Sei mesi fa l'Italia era completamente innamorata di Matteo Renzi: con lui il Pd avrebbe di sicuro vinto le elezioni alla grande. Ma pure oggi, e anche domani, egli rappresenterebbe un candidato di certo fortissimo in qualunque nuova elezione.
Le cause della popolarità del sindaco di Firenze sono notissime. All'Italia vecchia e immobile del sempre eguale, all'Italia dell'insipida chiacchiera politica per addetti ai lavori, dell'arabesco concettuale avvitato su se stesso, egli contrappone con la sua figura un Paese giovane, voglioso di muoversi e di mettere nuovamente alla prova le proprie energie, di tentare vie nuove. Che parla senza usare mezze parole.
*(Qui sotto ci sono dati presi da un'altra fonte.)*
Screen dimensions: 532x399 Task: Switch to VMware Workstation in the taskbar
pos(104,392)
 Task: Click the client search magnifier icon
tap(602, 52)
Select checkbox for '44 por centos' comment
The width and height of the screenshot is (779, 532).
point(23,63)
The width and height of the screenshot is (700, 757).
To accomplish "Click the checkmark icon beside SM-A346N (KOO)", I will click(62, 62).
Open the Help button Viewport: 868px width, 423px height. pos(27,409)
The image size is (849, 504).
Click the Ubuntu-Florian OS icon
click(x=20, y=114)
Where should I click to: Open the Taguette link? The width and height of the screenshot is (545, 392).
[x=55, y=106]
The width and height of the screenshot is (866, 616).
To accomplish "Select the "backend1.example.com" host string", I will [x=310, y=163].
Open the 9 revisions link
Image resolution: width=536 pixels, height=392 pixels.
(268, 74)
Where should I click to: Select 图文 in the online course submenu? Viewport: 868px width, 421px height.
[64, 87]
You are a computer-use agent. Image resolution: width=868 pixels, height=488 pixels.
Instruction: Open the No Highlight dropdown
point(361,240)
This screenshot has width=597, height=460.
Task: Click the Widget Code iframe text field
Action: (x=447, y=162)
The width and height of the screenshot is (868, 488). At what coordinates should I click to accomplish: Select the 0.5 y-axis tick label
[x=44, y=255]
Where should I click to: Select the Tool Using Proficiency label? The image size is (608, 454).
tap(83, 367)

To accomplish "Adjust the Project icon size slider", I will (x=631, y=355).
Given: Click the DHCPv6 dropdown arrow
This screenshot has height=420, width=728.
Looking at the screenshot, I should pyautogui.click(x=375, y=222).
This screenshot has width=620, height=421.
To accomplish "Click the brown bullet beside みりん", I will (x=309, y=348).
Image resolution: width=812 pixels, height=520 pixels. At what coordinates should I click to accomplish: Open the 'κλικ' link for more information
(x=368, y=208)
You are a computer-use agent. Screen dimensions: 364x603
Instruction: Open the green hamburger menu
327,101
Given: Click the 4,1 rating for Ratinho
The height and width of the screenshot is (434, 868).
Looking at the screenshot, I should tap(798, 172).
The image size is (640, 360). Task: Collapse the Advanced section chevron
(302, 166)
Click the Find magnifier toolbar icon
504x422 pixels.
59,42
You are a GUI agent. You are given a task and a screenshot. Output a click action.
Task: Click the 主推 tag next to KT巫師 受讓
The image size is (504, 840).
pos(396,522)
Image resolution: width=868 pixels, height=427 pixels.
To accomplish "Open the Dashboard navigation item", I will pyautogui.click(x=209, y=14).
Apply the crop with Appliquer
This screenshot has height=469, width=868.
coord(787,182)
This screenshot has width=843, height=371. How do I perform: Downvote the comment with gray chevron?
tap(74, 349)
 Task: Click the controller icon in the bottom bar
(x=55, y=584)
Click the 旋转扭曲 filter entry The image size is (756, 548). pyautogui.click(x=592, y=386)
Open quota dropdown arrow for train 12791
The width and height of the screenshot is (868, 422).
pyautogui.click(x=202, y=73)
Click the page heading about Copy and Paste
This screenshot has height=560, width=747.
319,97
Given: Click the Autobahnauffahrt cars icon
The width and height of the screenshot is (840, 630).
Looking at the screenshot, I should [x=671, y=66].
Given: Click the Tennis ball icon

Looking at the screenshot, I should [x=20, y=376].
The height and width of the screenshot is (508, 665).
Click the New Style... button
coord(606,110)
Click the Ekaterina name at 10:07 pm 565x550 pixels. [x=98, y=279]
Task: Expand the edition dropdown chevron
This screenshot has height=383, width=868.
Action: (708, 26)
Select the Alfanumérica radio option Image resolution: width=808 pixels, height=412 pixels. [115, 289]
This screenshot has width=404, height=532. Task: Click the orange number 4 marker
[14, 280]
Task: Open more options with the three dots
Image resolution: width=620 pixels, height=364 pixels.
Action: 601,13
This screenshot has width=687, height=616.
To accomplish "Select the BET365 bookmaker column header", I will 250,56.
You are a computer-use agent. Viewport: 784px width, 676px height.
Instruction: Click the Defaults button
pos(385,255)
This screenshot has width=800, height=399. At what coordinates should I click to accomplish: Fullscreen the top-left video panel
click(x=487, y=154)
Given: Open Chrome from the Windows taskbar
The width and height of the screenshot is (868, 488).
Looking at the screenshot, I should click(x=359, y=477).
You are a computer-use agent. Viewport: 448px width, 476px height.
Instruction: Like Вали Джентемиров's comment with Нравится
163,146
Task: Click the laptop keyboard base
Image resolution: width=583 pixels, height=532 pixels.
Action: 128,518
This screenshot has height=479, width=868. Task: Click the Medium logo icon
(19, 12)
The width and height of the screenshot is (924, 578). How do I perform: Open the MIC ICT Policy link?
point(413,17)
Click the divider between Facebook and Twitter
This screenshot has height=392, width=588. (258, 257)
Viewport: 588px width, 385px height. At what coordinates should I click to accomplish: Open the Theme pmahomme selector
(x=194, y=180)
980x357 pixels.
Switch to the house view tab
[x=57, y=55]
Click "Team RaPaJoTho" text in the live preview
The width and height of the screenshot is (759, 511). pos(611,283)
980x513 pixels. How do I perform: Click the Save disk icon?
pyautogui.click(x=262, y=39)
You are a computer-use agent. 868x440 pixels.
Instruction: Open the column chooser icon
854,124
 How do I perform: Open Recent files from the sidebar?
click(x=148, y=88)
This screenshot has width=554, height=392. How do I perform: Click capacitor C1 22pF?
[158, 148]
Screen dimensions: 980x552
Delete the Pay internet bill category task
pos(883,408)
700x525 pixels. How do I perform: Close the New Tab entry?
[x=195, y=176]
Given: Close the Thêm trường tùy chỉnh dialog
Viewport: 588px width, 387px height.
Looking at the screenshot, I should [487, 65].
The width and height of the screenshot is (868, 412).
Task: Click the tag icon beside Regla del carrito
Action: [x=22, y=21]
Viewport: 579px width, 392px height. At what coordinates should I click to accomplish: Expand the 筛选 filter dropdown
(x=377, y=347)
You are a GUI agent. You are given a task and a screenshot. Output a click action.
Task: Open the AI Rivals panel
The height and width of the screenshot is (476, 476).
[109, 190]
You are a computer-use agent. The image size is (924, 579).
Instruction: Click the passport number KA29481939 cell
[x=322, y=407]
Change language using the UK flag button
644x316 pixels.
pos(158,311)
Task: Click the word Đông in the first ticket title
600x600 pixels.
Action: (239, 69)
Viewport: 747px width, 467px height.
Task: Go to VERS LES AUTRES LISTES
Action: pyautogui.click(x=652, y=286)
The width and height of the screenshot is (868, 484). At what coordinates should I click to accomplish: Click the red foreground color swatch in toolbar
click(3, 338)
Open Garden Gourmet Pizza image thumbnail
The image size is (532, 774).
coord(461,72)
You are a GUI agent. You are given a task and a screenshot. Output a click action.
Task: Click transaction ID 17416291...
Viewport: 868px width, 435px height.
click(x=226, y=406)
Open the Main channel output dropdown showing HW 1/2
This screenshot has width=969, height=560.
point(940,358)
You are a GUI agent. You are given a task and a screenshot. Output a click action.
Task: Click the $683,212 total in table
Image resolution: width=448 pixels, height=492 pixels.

Certo: egli è anche uno portato ad andare a volte oltre il segno, a mostrare un po' troppa disinvoltura e ambizione, a strafare e magari anche un po' a straparlare. Ma al quale tutto si può perdonare grazie a quanto di positivo e di nuovo rappresenta. Perché alla fine, per la maggioranza degli italiani Renzi è questo: la promessa di un cambio di passo, di una rottura, di una reale diversità; una ventata di aria fresca. Per un Paese in crisi non è davvero poco.
Proprio da questo punto di vista appare sostanzialmente incomprensibile quanto egli sta facendo da tre mesi, accettando - e anzi, si direbbe, addirittura sollecitando - di essere coinvolto nelle manovre di un partito, il Pd, che è sì il suo partito, ma che per tantissimi versi è il suo contrario. Un partito vecchio, conteso da anziani oligarchi e quarantenni ribelli ma dell'ultima ora, laddove Renzi è, come che sia, simbolo di una gioventù vera che non ha avuto paura di uscire allo scoperto; un partito campione di conformismo e di omologazione culturale laddove Renzi si fa forte (pure troppo!) della propria spregiudicatezza; il partito di quelli per antonomasia «politicamente corretti» mentre Renzi proprio da costoro è detestato.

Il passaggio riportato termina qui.